In 1994, Asa, an immunologist, said the path to discovering the connection between vaccines and autoimmune disorders started when Gulf War veterans came to her with rashes, severe pain, headaches and memory lapses.

"It sounded like these people had lupus," Asa said. "This was uncommon because most of them were men," noting lupus typically affects women.

Soldiers who served in the United States during the war were experiencing the same symptoms as those serving abroad, so Asa looked to determine what both groups had in common. She said she thought the answer lay in vaccines.

"I said to myself, 'Oh my God, somebody spiked the punch with an adjuvant," she said, explaining that adjuvants are added to vaccines to increase their effectiveness.

The daunting task of determining what the adjuvant was and what vaccine it was in began.

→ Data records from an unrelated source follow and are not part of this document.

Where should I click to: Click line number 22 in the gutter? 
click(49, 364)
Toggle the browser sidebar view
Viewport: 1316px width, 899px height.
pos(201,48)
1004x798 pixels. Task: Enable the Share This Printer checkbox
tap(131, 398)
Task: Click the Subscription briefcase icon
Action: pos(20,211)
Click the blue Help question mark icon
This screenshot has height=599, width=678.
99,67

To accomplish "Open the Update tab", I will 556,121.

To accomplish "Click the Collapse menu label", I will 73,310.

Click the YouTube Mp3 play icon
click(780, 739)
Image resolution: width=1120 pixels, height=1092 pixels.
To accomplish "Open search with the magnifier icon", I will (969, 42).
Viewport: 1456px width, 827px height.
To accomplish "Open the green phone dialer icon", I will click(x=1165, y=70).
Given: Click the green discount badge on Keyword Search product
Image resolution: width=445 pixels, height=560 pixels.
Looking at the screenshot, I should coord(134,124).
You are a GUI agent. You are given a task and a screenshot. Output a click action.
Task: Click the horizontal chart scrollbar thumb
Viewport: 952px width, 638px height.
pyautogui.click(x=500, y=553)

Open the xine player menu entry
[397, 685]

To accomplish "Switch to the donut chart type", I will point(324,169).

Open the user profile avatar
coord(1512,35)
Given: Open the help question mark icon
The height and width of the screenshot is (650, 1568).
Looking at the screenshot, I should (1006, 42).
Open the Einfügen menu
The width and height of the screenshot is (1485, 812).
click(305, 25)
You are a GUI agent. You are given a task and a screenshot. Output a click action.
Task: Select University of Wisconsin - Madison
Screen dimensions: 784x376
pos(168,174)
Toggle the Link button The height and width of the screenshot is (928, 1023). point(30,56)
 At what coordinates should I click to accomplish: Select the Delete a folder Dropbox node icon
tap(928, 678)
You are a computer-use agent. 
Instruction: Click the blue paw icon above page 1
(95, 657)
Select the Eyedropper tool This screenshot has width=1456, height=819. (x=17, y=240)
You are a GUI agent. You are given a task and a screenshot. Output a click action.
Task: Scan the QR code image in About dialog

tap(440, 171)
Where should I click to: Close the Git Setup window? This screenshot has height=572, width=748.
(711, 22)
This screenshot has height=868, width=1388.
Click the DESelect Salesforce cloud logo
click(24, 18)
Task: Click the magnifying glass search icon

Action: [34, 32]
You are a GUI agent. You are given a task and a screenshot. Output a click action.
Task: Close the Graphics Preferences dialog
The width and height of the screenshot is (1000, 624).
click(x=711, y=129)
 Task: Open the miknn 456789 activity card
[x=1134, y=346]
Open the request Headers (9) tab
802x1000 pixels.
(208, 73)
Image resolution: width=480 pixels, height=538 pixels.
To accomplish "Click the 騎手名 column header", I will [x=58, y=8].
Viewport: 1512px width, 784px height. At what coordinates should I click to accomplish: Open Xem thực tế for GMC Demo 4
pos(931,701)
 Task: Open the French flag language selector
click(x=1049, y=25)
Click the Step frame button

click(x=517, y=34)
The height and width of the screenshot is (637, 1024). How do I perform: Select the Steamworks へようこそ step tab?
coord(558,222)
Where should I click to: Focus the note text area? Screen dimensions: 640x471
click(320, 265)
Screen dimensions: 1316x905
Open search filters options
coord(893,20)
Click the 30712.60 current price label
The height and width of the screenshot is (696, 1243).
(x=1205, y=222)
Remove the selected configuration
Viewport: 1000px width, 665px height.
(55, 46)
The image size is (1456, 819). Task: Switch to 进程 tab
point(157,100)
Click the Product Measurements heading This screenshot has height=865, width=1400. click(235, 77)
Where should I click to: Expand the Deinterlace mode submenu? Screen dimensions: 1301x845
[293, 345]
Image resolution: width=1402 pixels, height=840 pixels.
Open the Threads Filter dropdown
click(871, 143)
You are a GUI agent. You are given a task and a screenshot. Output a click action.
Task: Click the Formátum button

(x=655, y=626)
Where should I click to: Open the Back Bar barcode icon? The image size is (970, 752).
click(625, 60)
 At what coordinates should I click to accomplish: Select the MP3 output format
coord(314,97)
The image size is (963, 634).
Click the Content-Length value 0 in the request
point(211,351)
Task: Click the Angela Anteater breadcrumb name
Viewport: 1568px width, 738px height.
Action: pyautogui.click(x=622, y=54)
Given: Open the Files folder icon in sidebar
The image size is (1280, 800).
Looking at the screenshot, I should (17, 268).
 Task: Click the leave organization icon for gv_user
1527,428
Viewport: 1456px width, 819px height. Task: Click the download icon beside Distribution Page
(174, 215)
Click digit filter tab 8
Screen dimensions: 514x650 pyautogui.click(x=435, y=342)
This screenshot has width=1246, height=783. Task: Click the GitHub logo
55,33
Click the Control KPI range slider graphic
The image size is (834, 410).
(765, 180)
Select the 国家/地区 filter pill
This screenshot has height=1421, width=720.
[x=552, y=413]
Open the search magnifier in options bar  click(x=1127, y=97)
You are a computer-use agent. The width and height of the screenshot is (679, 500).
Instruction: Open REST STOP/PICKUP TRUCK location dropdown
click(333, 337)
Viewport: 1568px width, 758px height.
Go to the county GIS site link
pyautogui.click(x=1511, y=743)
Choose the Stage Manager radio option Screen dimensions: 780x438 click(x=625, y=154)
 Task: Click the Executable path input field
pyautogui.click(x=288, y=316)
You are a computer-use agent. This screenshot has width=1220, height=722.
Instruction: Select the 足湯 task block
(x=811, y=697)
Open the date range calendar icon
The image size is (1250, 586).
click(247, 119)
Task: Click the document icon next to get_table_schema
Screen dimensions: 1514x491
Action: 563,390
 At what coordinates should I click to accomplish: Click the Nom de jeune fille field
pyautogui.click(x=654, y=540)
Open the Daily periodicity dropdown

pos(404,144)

Asa had help from a former colleague at Tulane University in Louisiana, Dr. Bob Garry, a leading researcher in creating an AIDS vaccine, who developed a test that showed the presence of squalene, an oil-based adjuvant, in blood in 1997. The test detected anti-squalene antibodies.

She said she sent Garry blood samples from soldiers that came to her with symptoms to have him test for the anti-squalene antibodies.

"When my samples popped hot with anti-squalene antibodies, I just cried," she said. "My theory was right."

She said initially the anthrax vaccine wasn't on the table until the mandatory Anthrax Vaccine Immunization Program started in 1998. Asa said that was when soldiers began coming to her with symptoms again.

They too tested positive for anti-squalene antibodies, she said.

The AVIP ran through June of 2001 when the Department of Defense temporarily stopped using the vaccine due to non-FDA-approved production methods, according to program records.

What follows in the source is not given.